## Exercise goal
Return the lines that run from the beginning of the entries to the line holding "Task: Click the Overview grid icon in sidebar", inclusive, and drop the pictures.

---------- Source information ----------

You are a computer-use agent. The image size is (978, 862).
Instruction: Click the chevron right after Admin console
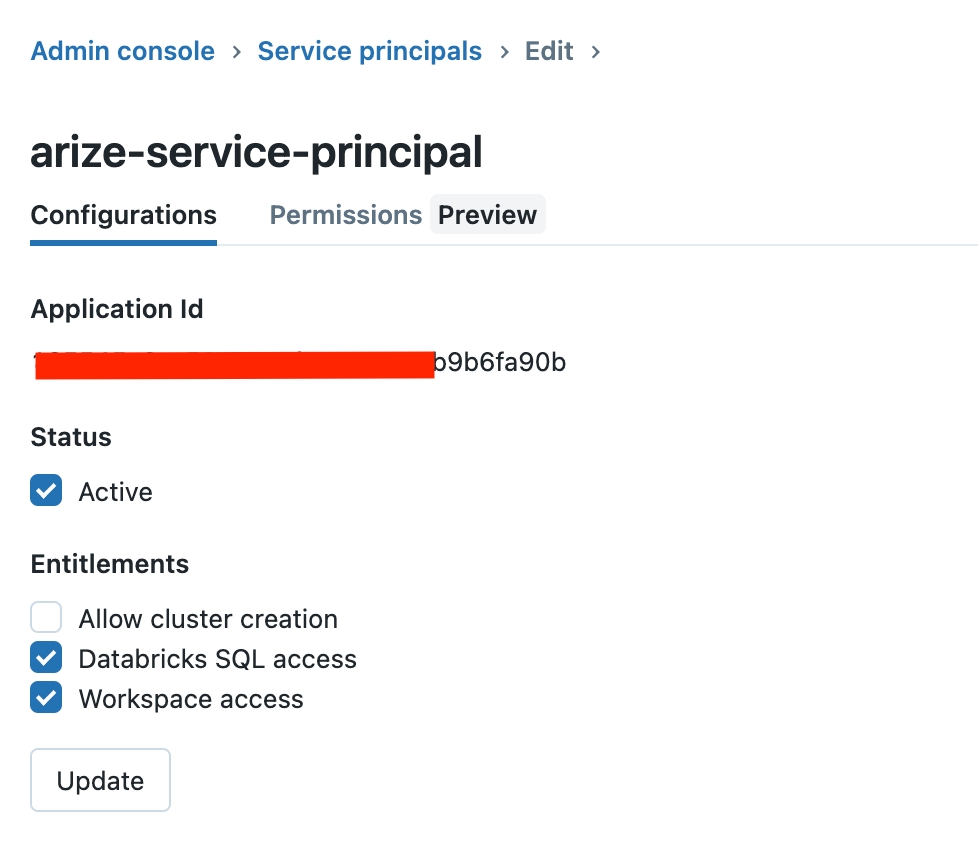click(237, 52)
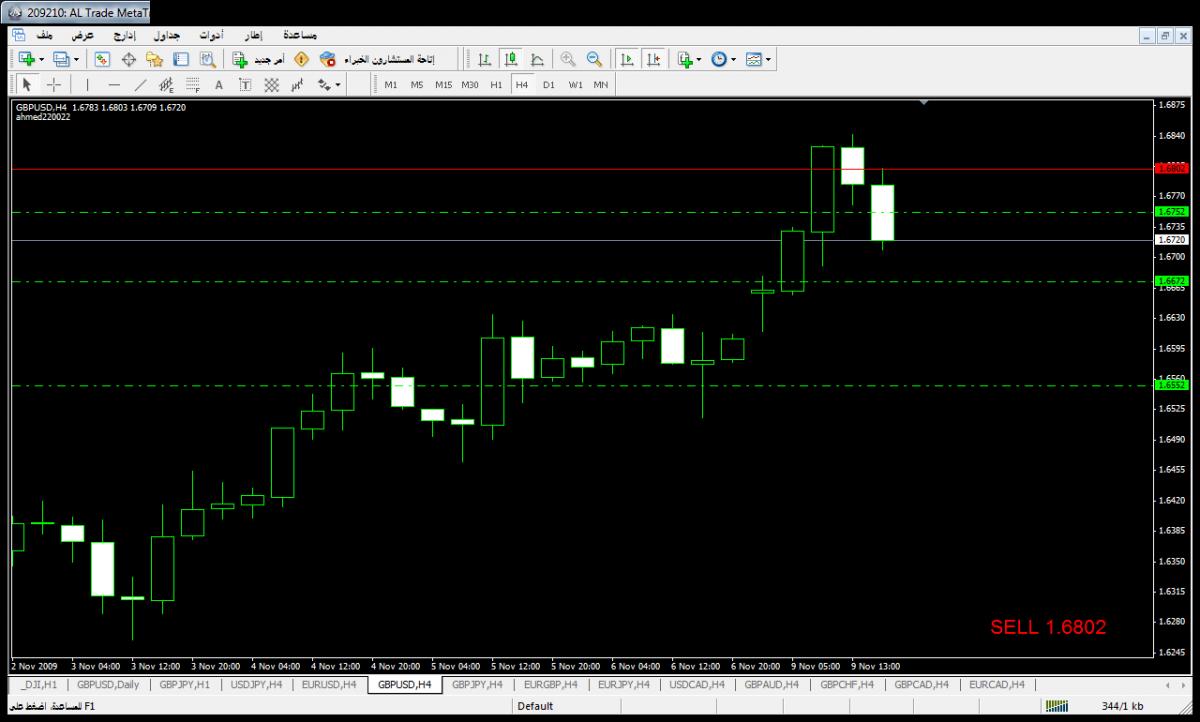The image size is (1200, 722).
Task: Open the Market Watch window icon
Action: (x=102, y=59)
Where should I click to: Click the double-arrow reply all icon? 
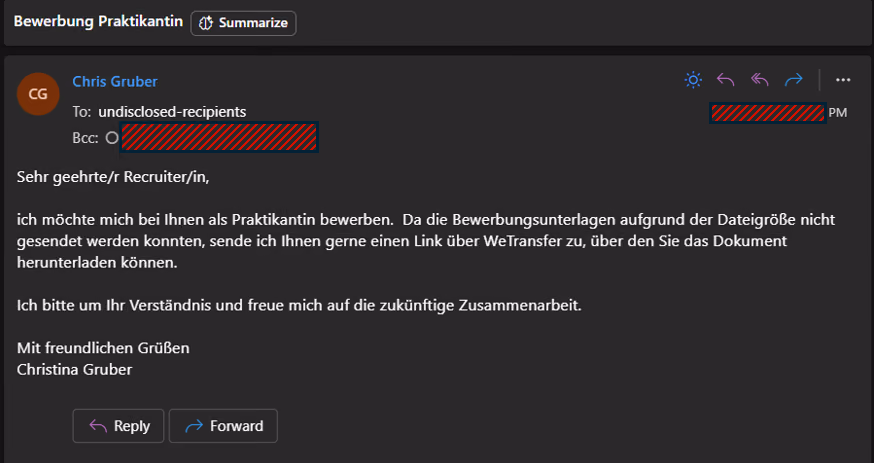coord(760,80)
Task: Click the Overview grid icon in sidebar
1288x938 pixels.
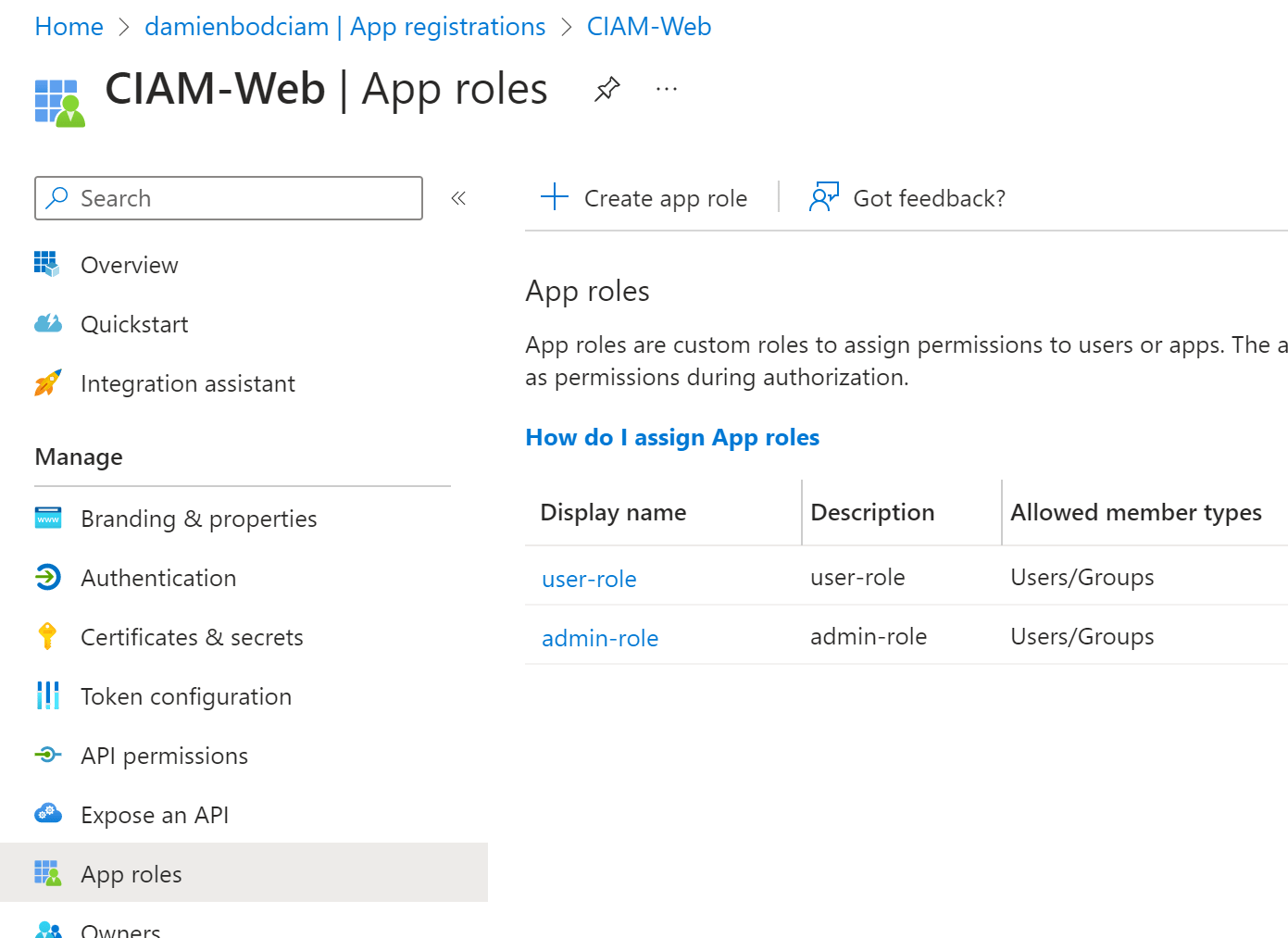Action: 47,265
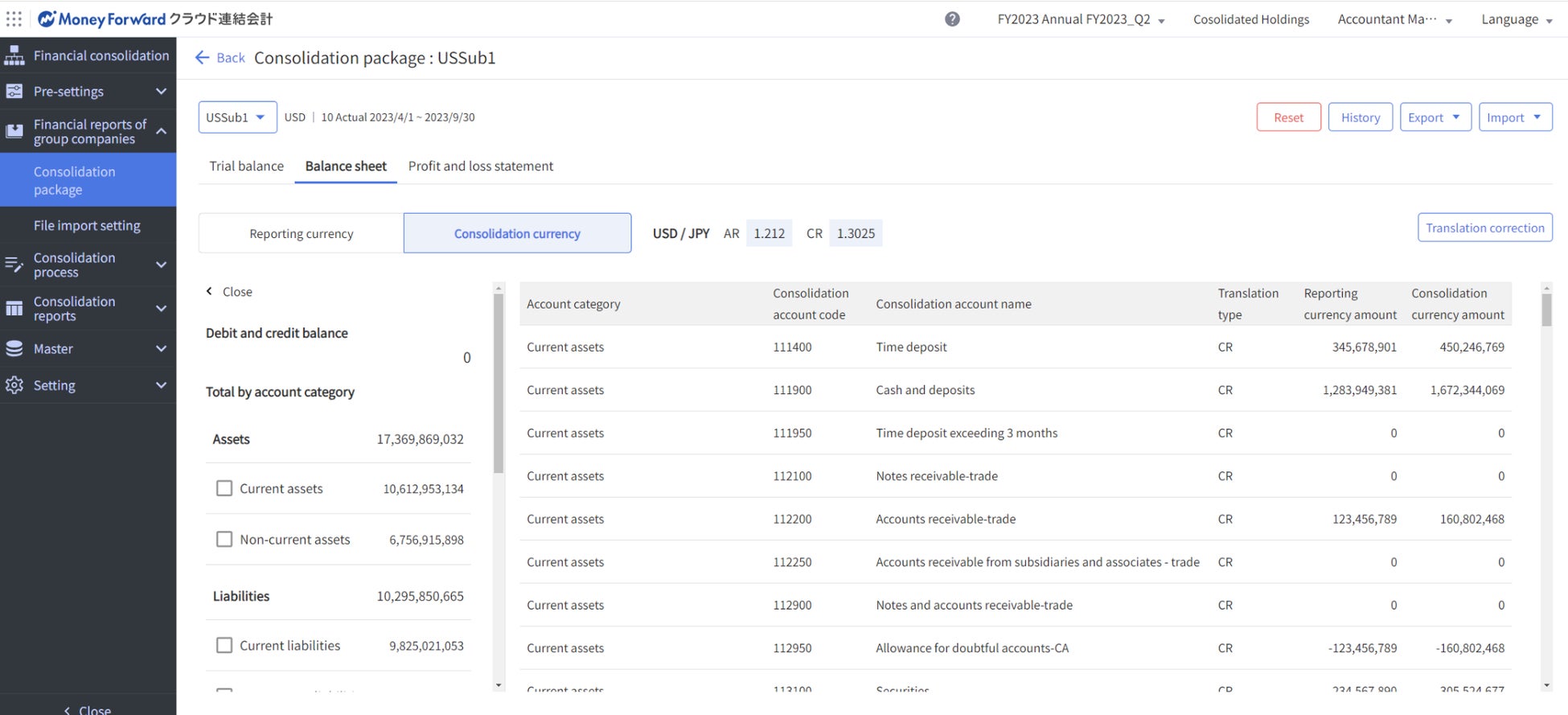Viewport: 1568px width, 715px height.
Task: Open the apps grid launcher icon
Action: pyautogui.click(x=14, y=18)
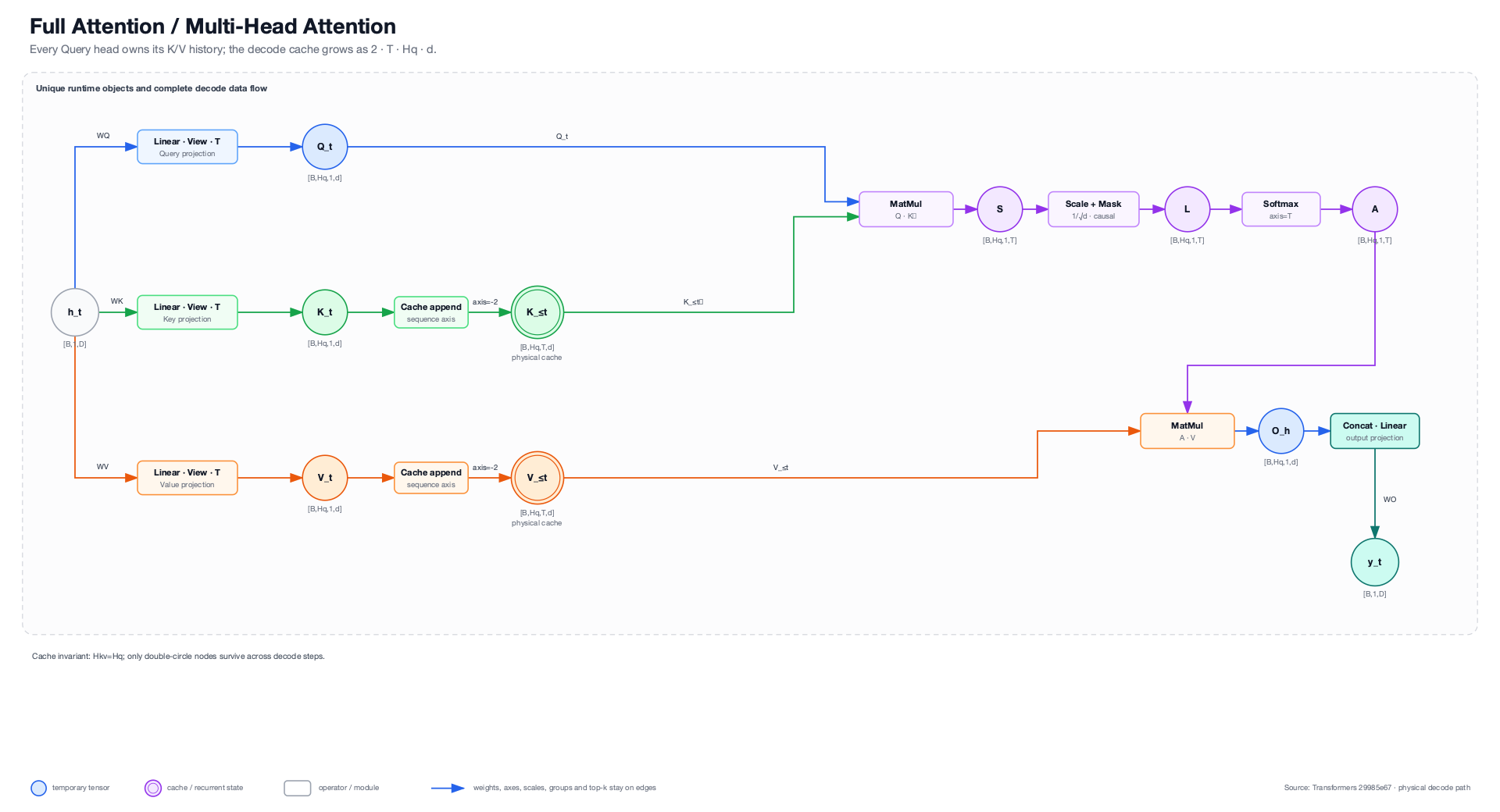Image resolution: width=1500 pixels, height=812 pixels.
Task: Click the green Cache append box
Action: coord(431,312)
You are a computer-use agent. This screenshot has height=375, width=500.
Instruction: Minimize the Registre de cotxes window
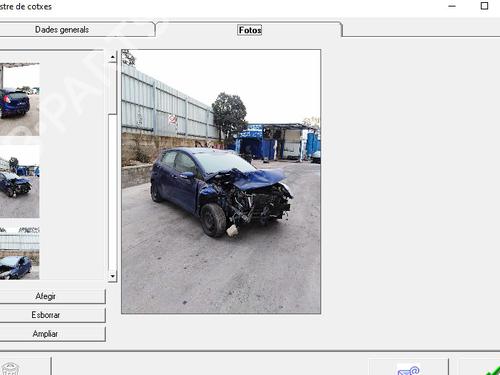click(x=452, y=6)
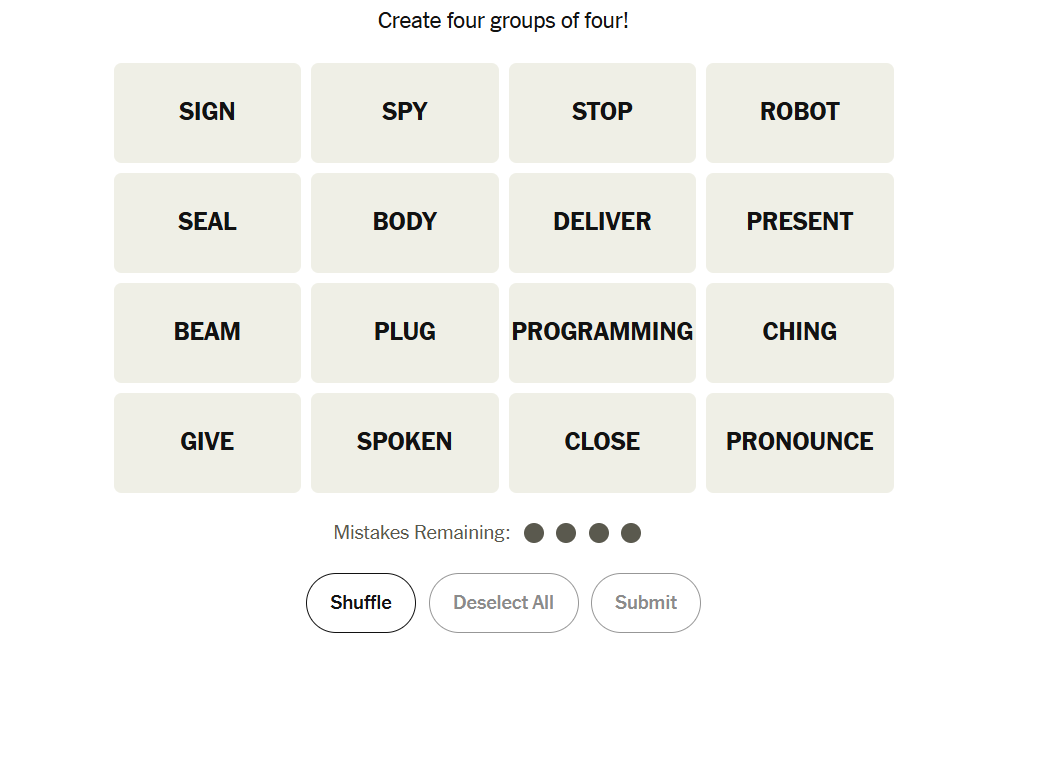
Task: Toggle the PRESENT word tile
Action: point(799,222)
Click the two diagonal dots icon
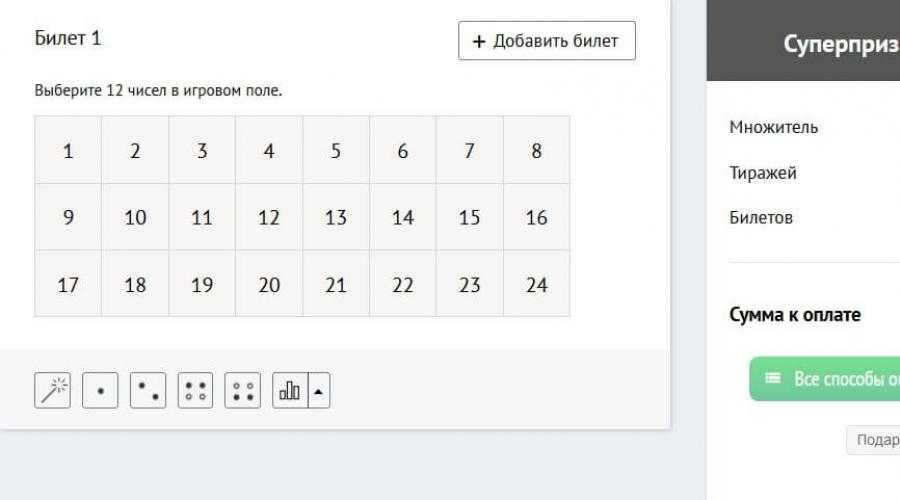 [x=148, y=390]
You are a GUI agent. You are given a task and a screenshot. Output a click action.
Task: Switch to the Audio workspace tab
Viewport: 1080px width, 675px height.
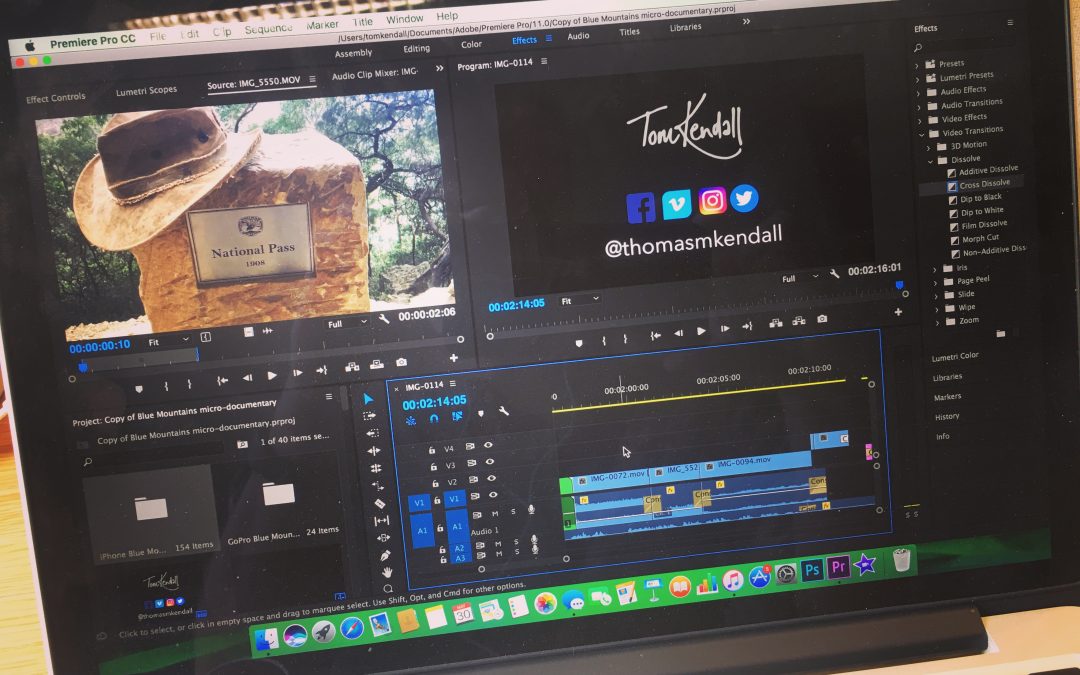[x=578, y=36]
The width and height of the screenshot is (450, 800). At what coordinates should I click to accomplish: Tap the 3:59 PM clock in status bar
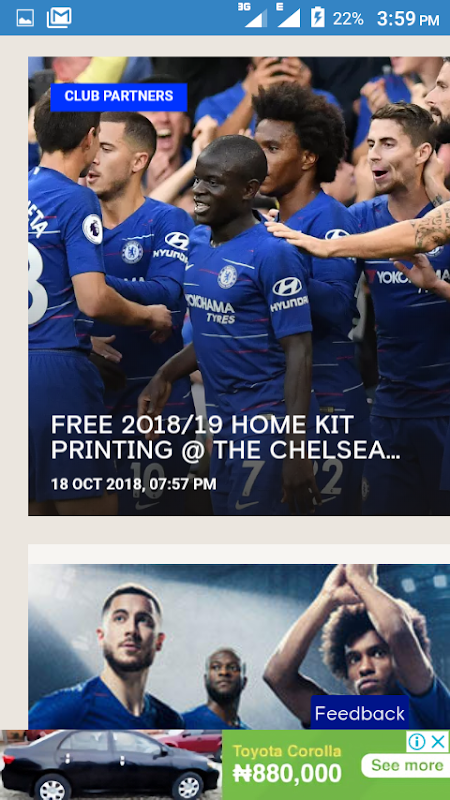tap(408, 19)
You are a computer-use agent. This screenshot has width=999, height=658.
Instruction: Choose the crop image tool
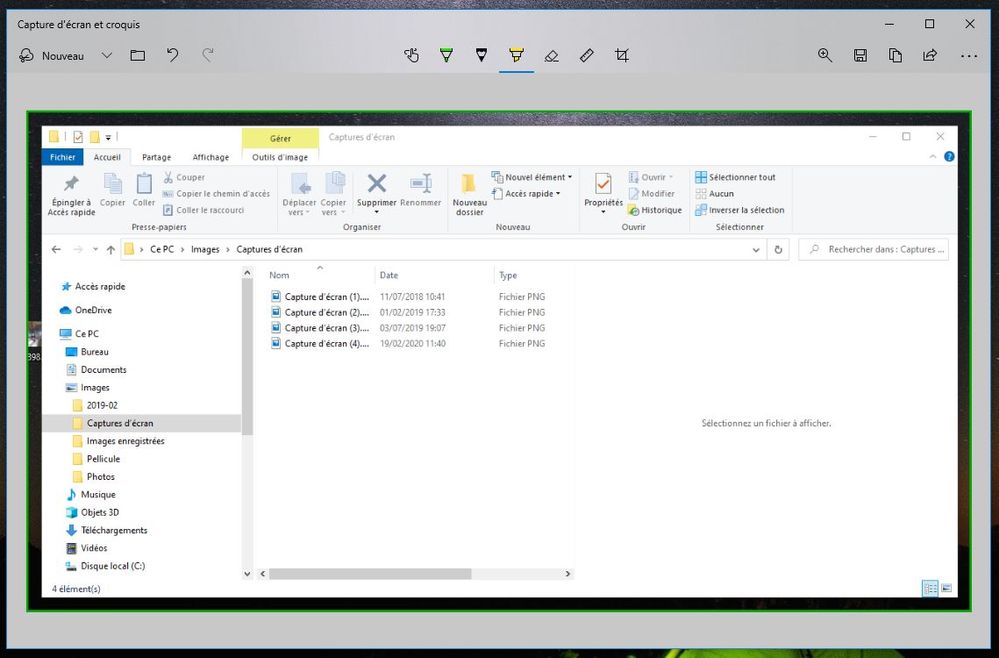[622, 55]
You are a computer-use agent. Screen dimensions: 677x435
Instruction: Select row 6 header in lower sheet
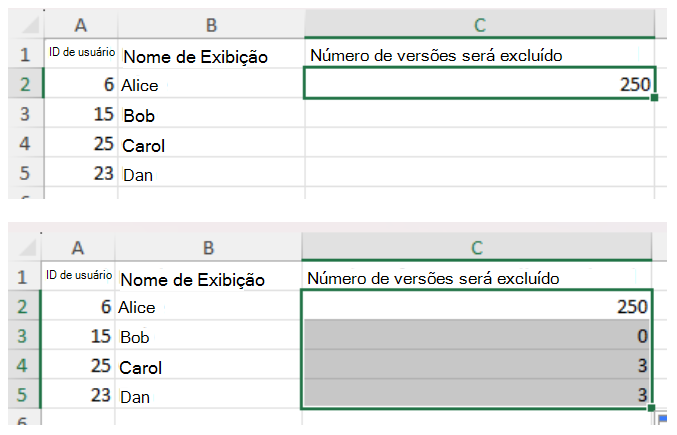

----------

## Solution to the problem
You are a computer-use agent. The image size is (978, 862).
Instruction: Click the chevron right after Admin console
click(237, 52)
The image size is (1200, 722).
Task: Open the Market Watch window icon
Action: (x=102, y=59)
Where should I click to: Click the double-arrow reply all icon? 
coord(760,80)
Task: Click the Overview grid icon in sidebar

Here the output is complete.